In June 2018, I performed solo at the University of Michigan Museum of Art in Ann Arbor, MI. The gig was interesting, and sort of odd: they have a beautiful and very old Steinway B in one of their galleries, and I when I arranged the gig I asked if I could play it. They agreed, but also asked me if I could bring my keyboard and do something electronic in a different part of the museum. I agreed. So I played one set on their Steinway, and one set on my keyboard in their Atrium, routing the sound through a patch I built Max/MSP.

Above, you can listen to a recording of an excerpt from the solo piano performance. It was a really interesting playing experience for me. On the one hand, it wasn’t really a performance; a few people were sitting and listening, but by in large most people were milling about the gallery, checking out the art. But nonetheless, I had no desire to completely recede into the background. So I decided to improvise freely, and let the music be guided by the art that came into my awareness.

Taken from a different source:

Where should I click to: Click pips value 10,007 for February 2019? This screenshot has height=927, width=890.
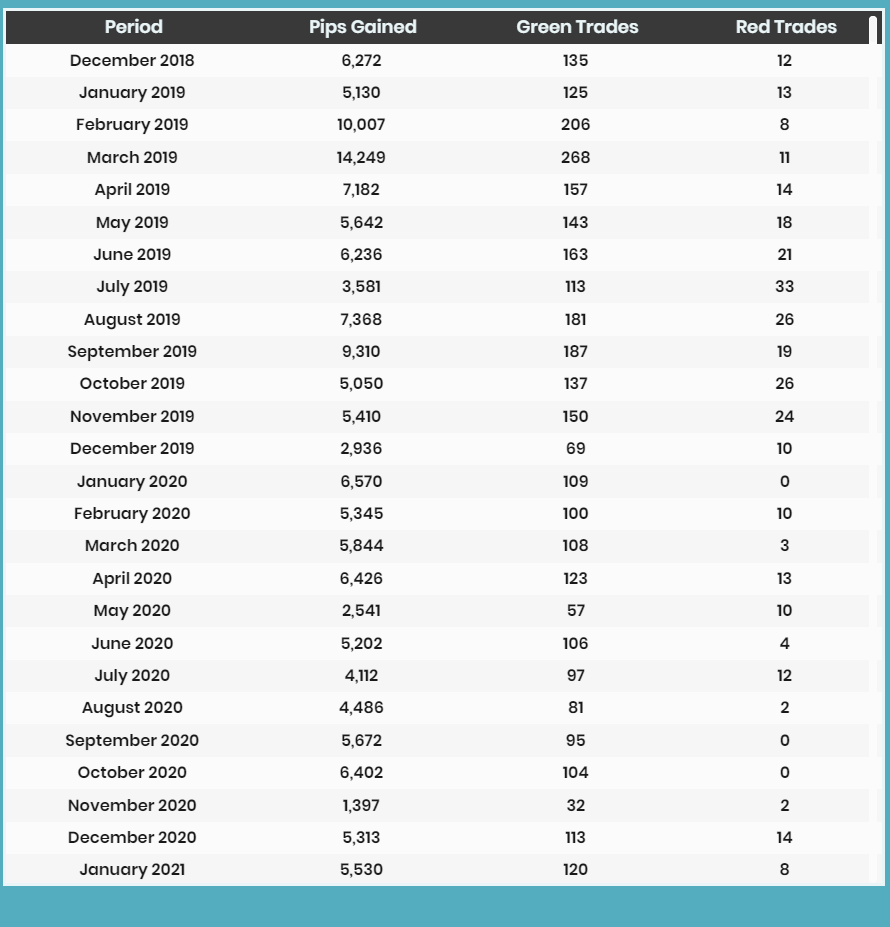[x=361, y=125]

The one piece of art that I had a perfect view of from the piano was this one:

I found out later that this piece is called Judith with the Head of Holofernes, by Gaspare Traversi. I know nothing about this artist, and next to nothing about the subject. But the look in her eyes completely arrested me. I don’t think I took my eyes off of her for this entire performance. She seems completely at peace with herself, and it is so incredibly attractive.

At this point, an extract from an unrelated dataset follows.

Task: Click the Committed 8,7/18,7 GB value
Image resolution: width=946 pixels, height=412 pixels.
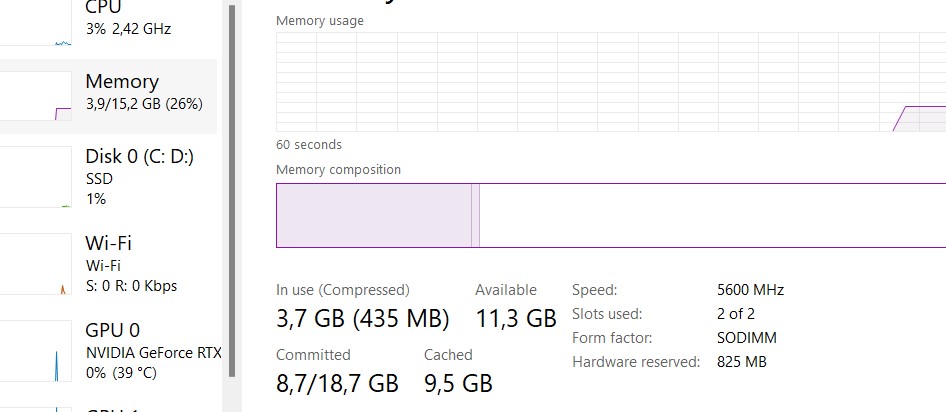Action: coord(337,383)
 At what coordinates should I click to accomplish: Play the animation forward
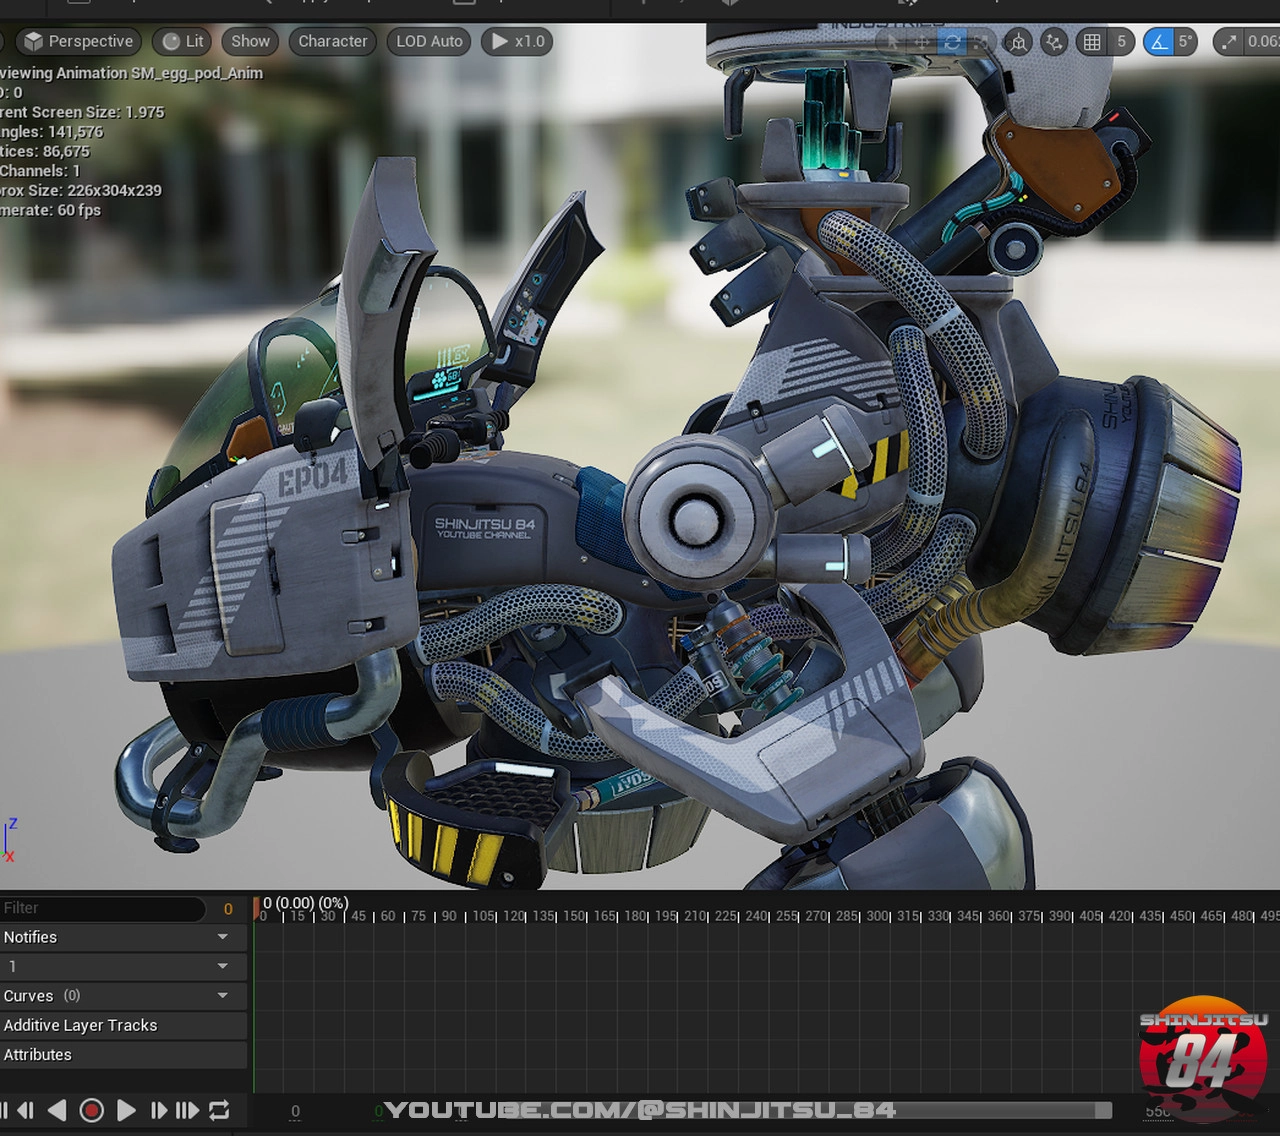(126, 1110)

After I played in the gallery for about 45 minutes, I headed over to the Atrium for a very different type of thing. I had my Korg SV-1 set up, as well as a microphone. Everything was being routed into my laptop, which was running a patch that I built in Max/MSP. I actually built this patch for the piece Logical Conclusions, a solo bass piece that I wrote for Ben Willis. He has yet to have the opportunity to perform that piece, so in the meantime sometimes I trot out this patch to improvise with it. The patch is sort of fun, but ultimately simple: it’s a looping station that gives the performer control of up to 6 loops. Loops can be sped up and slowed down according to the harmonic series, reversed, granulated, and parsed. It’s fun. For Logical Conclusions, the performer is supposed to loop very particular pitches in very particular ways. But for this performance, I just improvised and had fun with it.

Turnout was low for this particular performance. That was probably for the best; I felt completely uninhibited and felt find about stepping out into musical territory that was somewhat unfamiliar to me. My friend Brian Juarez, who is a good young bassist, came and caught almost the whole set. We went out to lunch afterwards and discussed his massive record collection. All in all, it was a good day.

In terms of the how this style of playing fits into the greater suite of what I do, I can only describe this as “something that I do sometimes.” It’s very different than the type of playing that I show, for example, on my trio record, or even on Balance. But this sort of “ambient improvisation” is something that I spend a fair amount of time doing in my personal creative practice, and it’s something that I’m looking for more opportunities to develop. I have lots of homemade recordings in this vein, and some of them incorporate my Rhodes, my piano, my SH-101, electronic effects, and various percussion instruments and vocal effects. At some point, some of those recordings will make their way onto this blog.